There is nothing wrong with faith, and a great deal right. Behind
faith can lie great strength, and if religion has been the root of
much conflict, it is also the root of much good, such as when
religious leaders stand up for the powerless and against abusers of
power.
But religion is not science. It does not belong in science class.
Bill Gates is one of the loudest worriers about the quality of US
schools, and has given billions via his foundation and company to
improving education and science, notably healthcare. Yet his
foundation has also lent financial support to the intelligent design
movement’s most prominent think-tank, the Seattle-based Discovery
Institute.
The money is directed at programmes other than intelligent design,
but helps pay the director’s salary – and if anyone knows that money
is fungible, it ought to be Bill Gates.
At least one member of the tech elite is not silent. Eric Benhamou –
the former longtime chief executive of networking pioneer 3Com,
currently an adjunct professor at Insead – addressed the issue at a
recent public conversation in which I took part.

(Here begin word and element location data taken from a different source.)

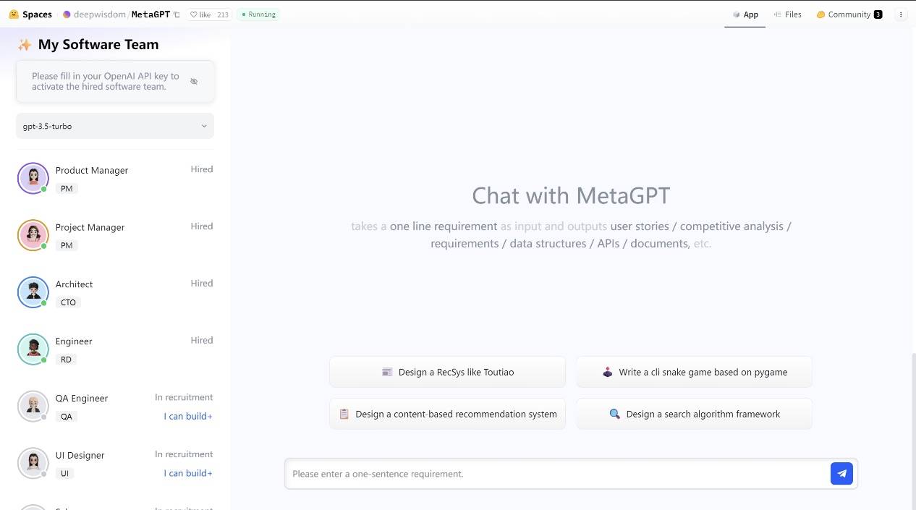Click 'I can build+' for QA Engineer
Screen dimensions: 916x510
pos(187,416)
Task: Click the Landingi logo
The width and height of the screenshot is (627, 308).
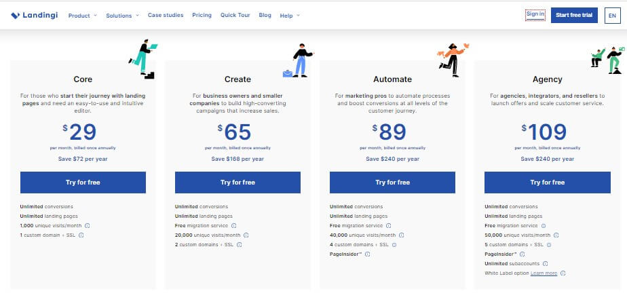Action: tap(35, 15)
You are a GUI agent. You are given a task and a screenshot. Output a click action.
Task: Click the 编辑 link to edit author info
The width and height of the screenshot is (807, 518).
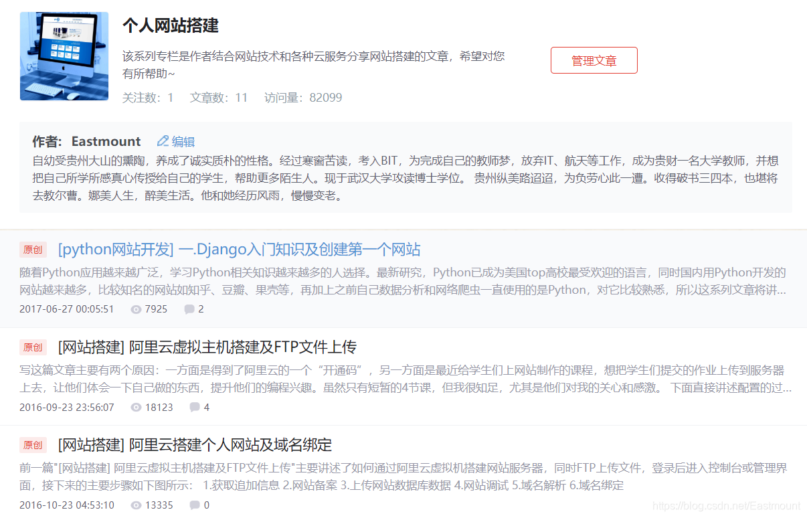click(x=178, y=141)
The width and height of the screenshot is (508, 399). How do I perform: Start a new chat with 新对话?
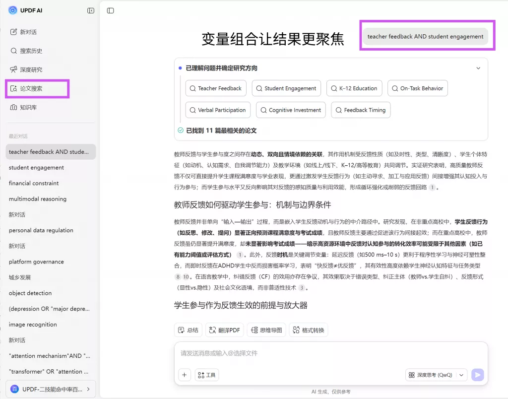(x=28, y=32)
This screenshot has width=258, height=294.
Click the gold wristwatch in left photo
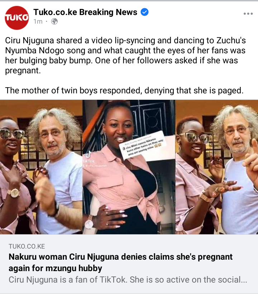click(14, 192)
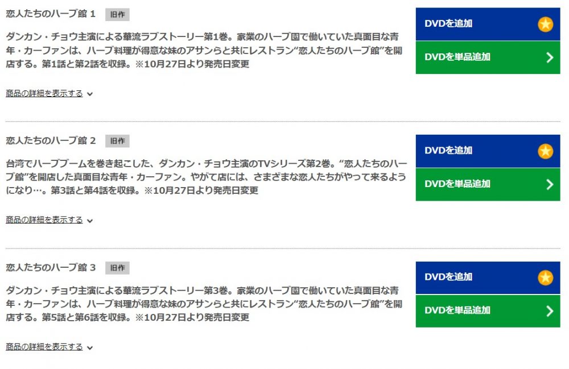The image size is (569, 369).
Task: Add volume 1 DVD as single item
Action: 488,57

We were discussing the larger topic of corporate social
responsibility. I asked Benhamou whether it was the duty of
executives to speak out when the president of the US suggests that
science classes be required to teach “intelligent design” as an
alternative to evolution.
They absolutely should speak out, he said. It’s a fact, he observed,
that today’s knowledge-based companies need people “whose minds are
trained on knowledge and scientific fact, and not mixed up with this
creationism bullshit.”
I then asked if he could name anyone in a prominent corporate
position who’d actually spoken out in this way. He could not, he said
with what sounded like regret: “It’s hard to be caught on TV saying
these things, but it’s particularly important now. I feel quite
worried that we’re passive about it.”
Silence in the face of this challenge to basic education is not just
wrong. It is damaging to America’s future. It gives advantage to
nations where children learn science based solely on evidence.
Powerful people should be defending science. Why are so many so silent?